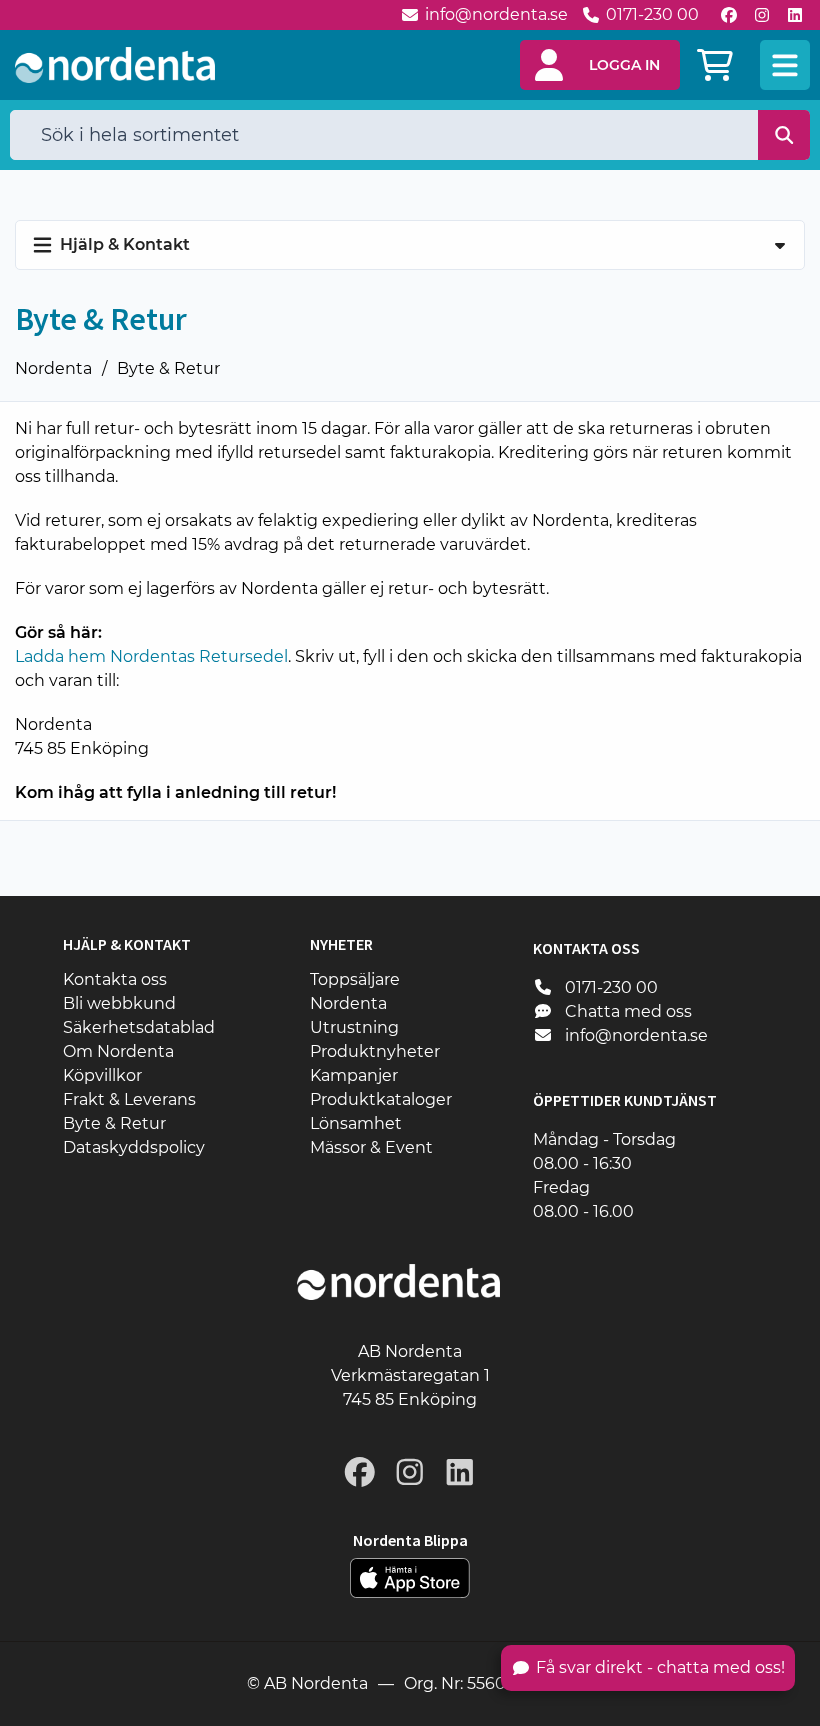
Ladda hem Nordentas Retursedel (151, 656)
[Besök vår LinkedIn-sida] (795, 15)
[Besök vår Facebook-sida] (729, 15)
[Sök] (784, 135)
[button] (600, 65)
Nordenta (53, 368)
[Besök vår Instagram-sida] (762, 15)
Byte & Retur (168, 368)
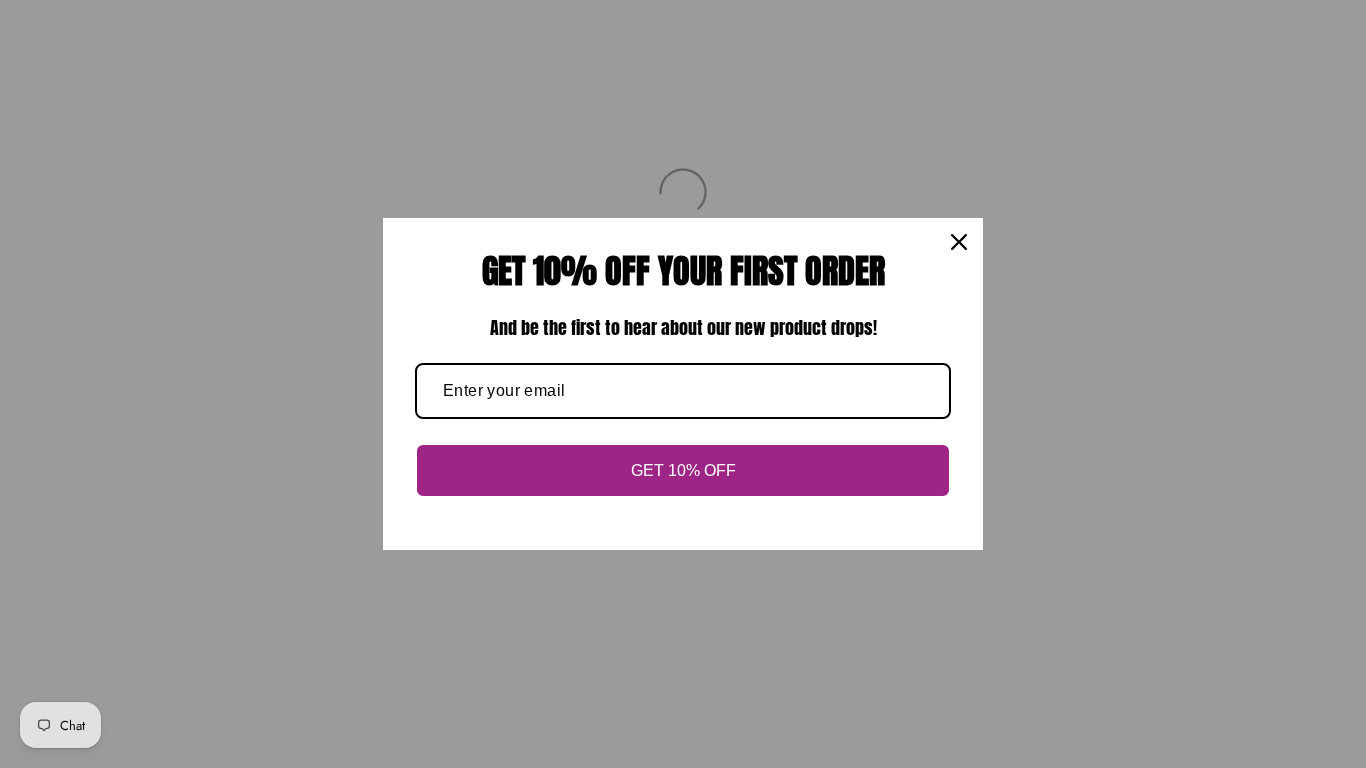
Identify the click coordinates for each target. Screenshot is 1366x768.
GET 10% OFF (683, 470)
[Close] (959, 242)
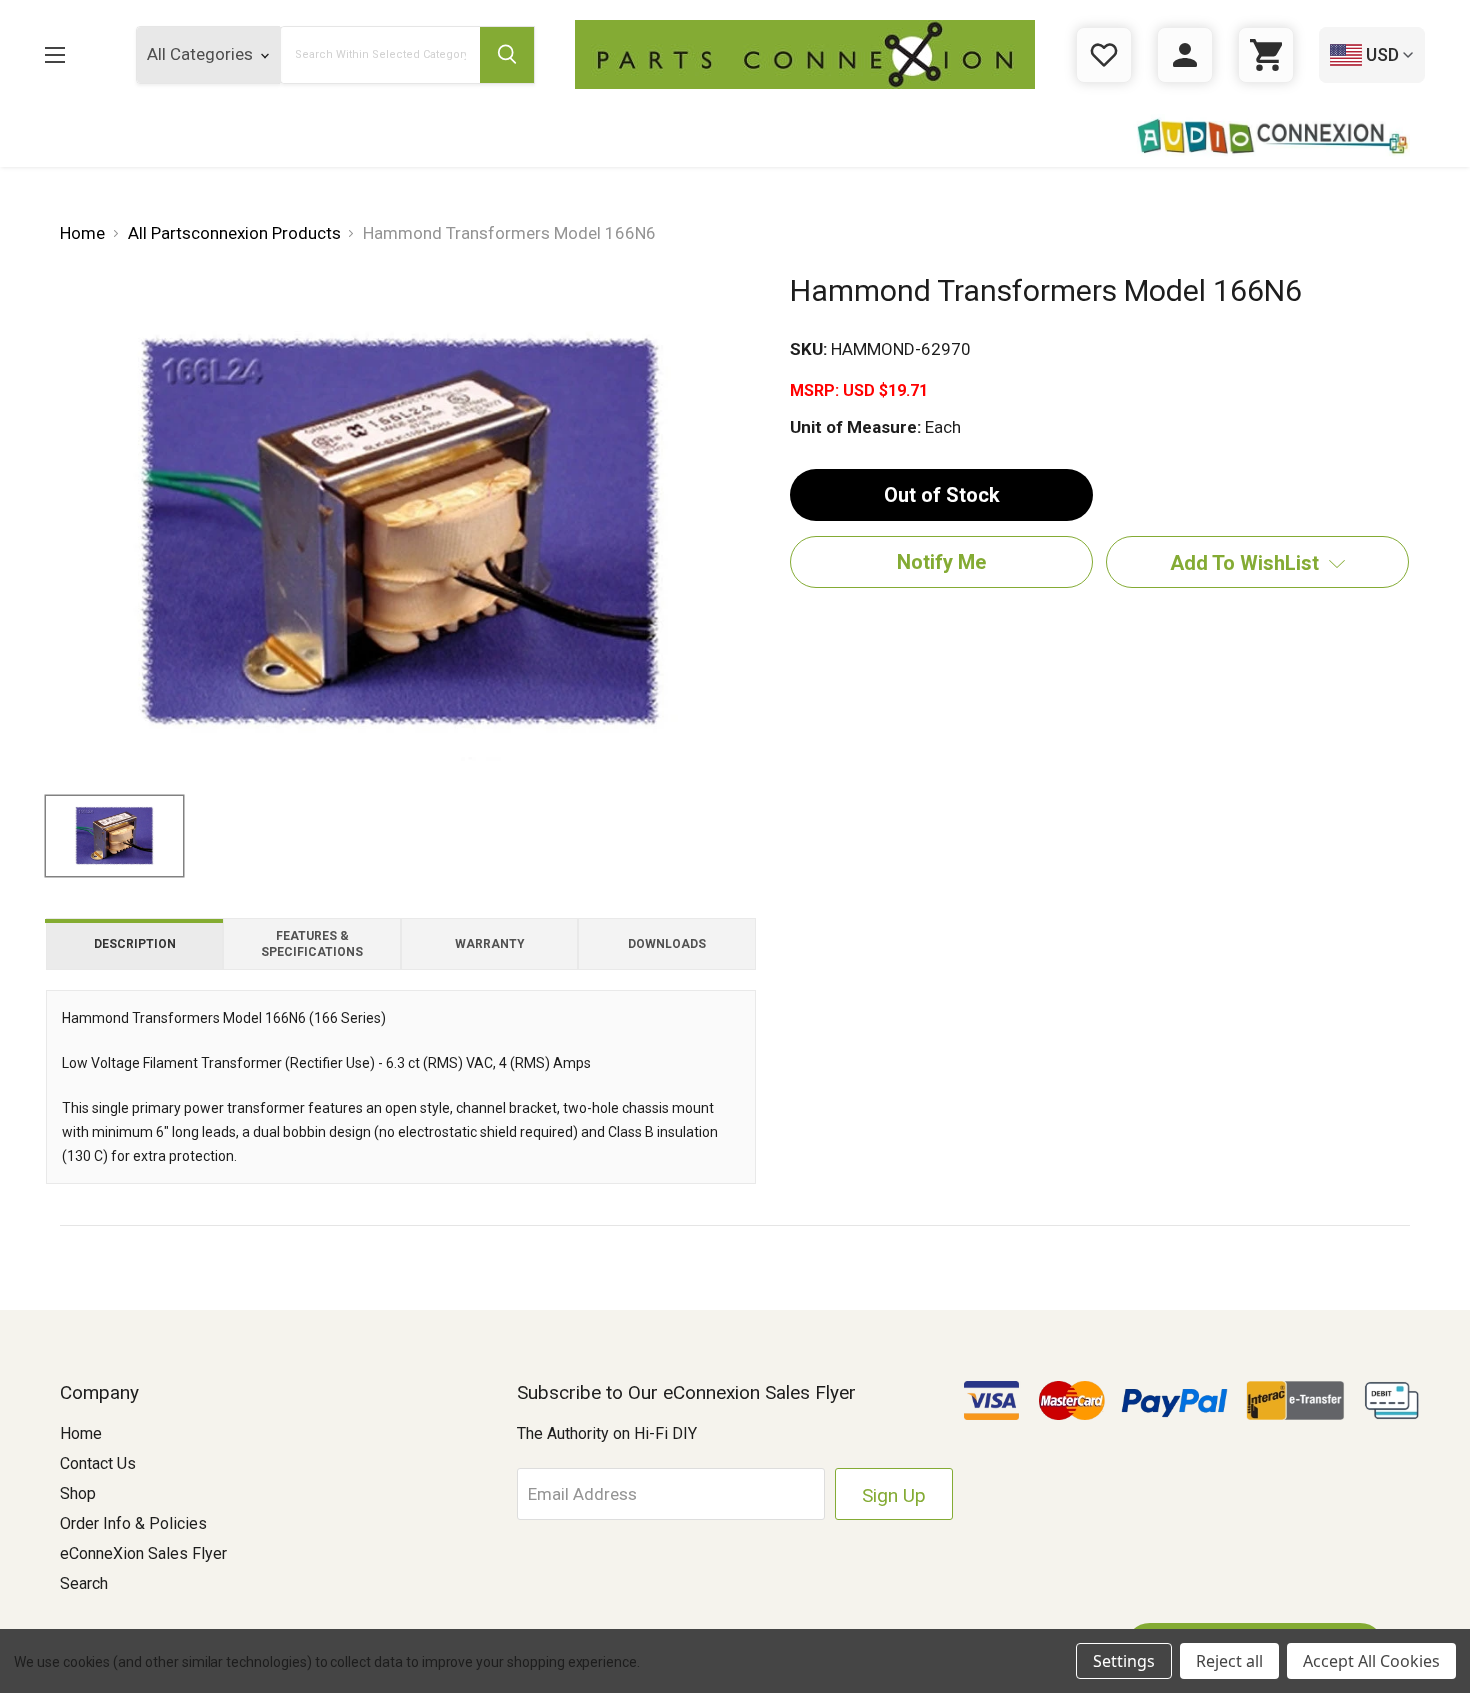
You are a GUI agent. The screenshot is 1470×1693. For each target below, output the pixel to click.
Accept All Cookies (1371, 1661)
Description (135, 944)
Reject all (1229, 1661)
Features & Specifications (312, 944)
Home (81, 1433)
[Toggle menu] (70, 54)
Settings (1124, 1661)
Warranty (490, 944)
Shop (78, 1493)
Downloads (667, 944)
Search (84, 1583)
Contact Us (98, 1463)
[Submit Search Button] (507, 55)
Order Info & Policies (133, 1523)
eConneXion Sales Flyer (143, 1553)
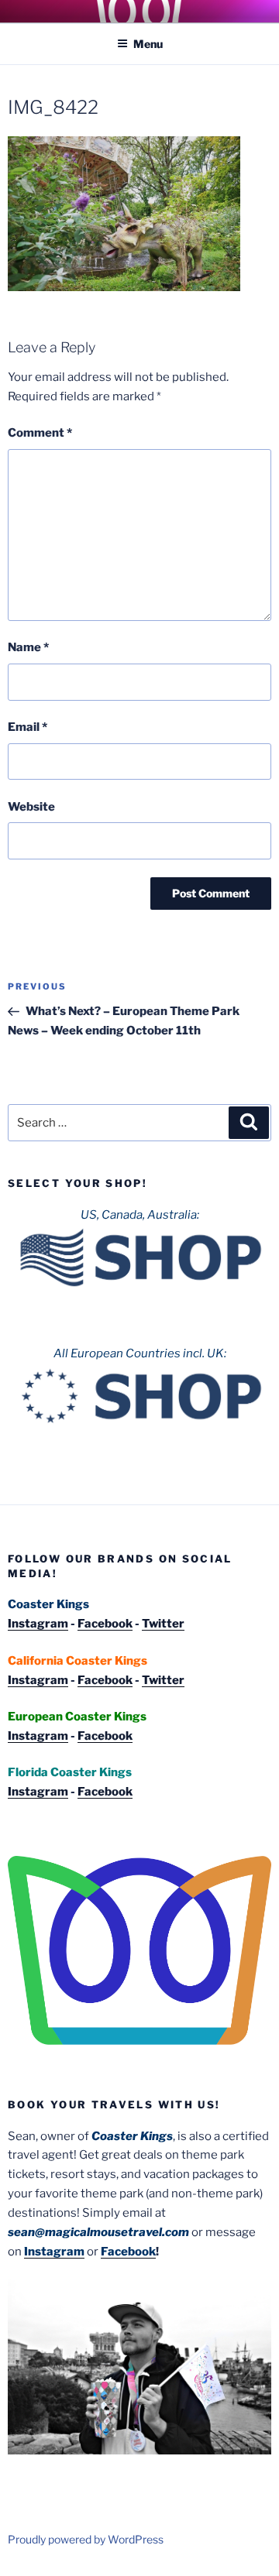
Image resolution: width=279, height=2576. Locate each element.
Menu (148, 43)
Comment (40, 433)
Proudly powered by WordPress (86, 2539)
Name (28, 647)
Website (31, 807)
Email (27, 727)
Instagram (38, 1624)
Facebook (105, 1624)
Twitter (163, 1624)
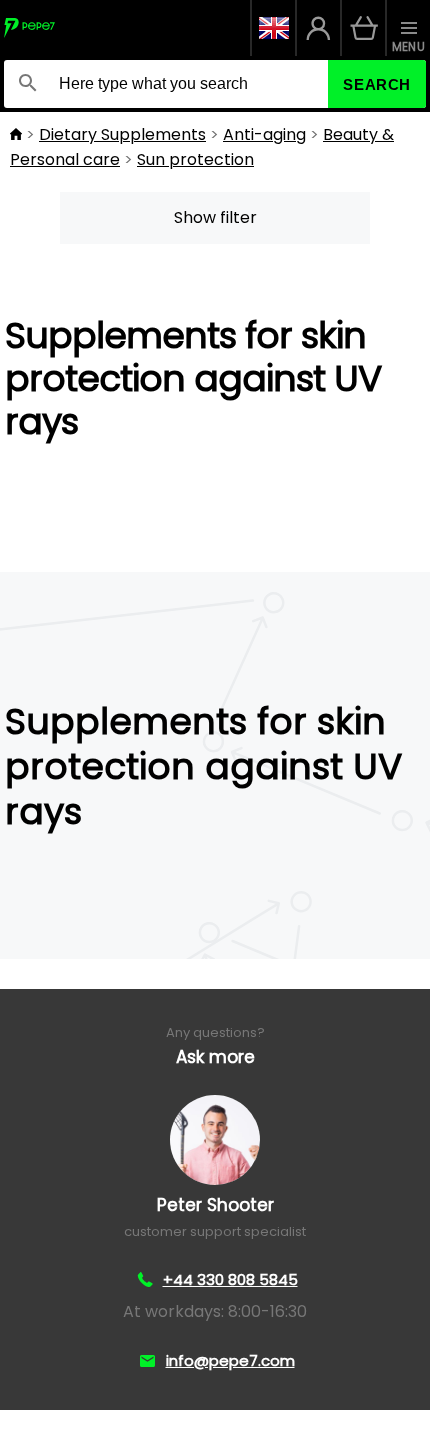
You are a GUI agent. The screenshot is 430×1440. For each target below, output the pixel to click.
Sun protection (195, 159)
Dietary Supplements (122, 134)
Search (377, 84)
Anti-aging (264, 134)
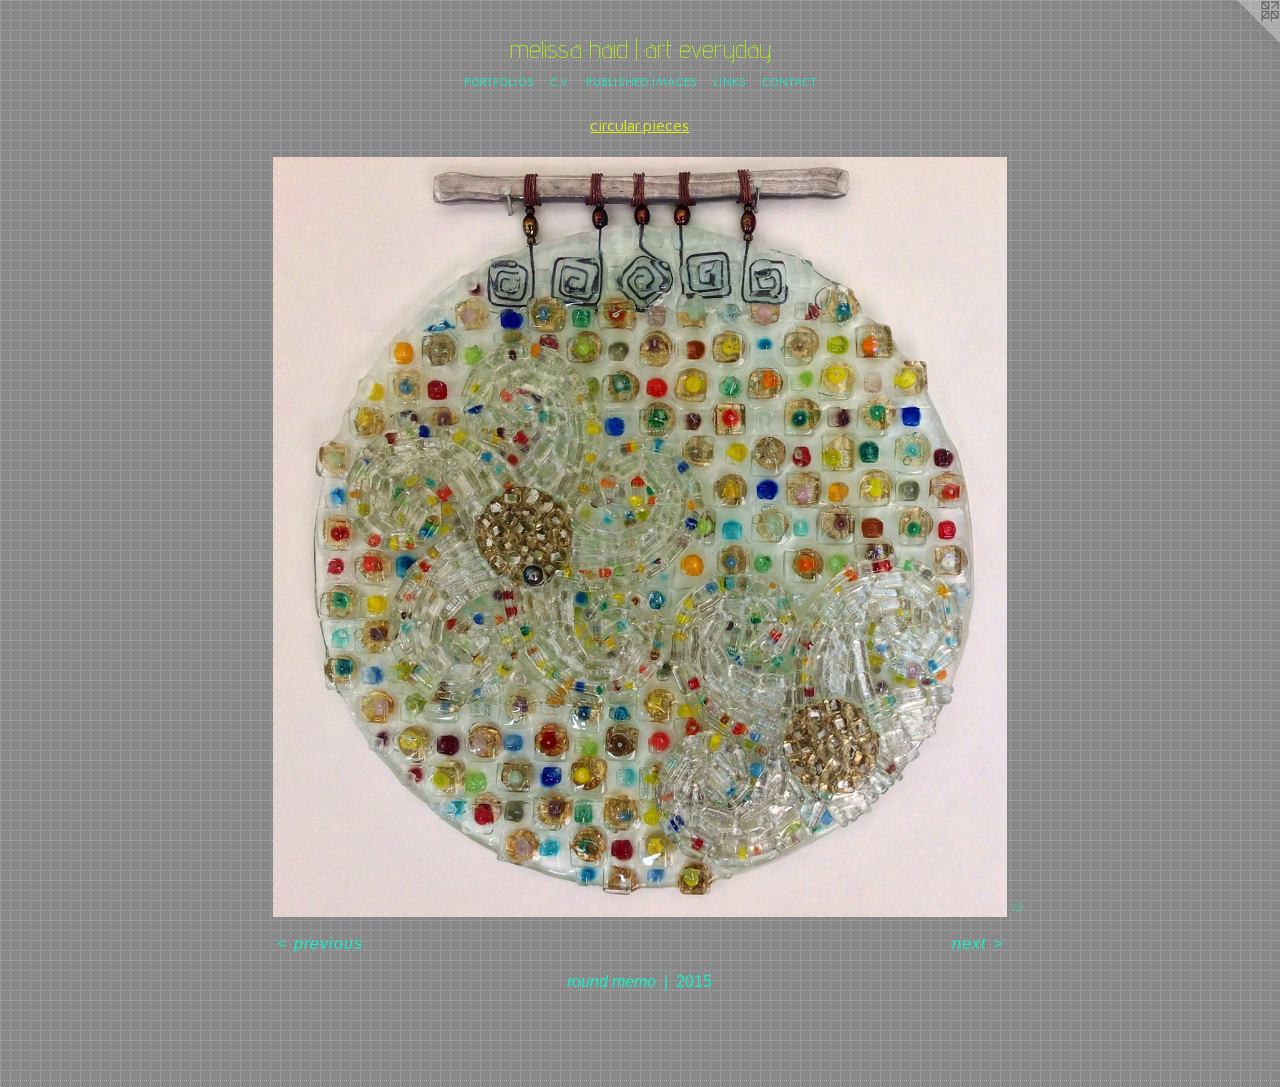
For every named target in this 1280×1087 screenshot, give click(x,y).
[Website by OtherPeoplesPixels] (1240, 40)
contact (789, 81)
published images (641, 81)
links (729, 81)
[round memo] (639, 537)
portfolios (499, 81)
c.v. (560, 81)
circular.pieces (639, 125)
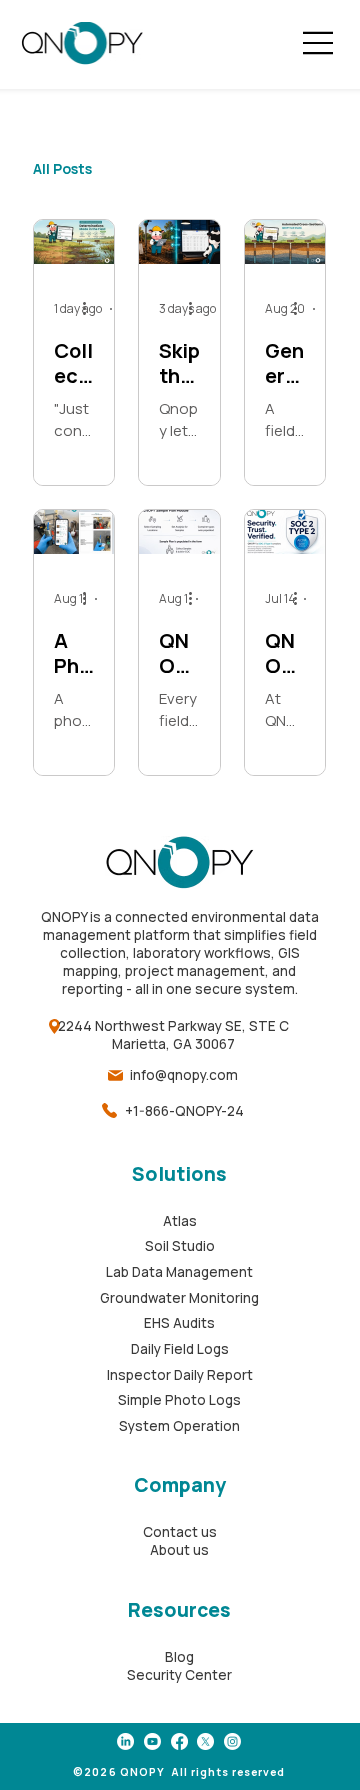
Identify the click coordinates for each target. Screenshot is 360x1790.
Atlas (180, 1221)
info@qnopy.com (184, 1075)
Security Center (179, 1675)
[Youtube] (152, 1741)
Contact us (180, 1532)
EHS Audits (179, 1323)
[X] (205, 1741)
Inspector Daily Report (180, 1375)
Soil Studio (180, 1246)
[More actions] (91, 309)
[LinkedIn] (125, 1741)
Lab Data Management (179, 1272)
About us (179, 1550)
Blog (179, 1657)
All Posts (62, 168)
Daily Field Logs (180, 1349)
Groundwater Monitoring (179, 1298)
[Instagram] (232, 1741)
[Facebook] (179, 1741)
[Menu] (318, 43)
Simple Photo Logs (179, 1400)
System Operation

-.-.-

Exercise requirements =>
Within the material, find all lines that hold the word "coordinates" and show them.

Response box =>
Identify the click coordinates for each target. Screenshot is 1366x768.
Identify the click coordinates for each target. Screenshot is 360x1790.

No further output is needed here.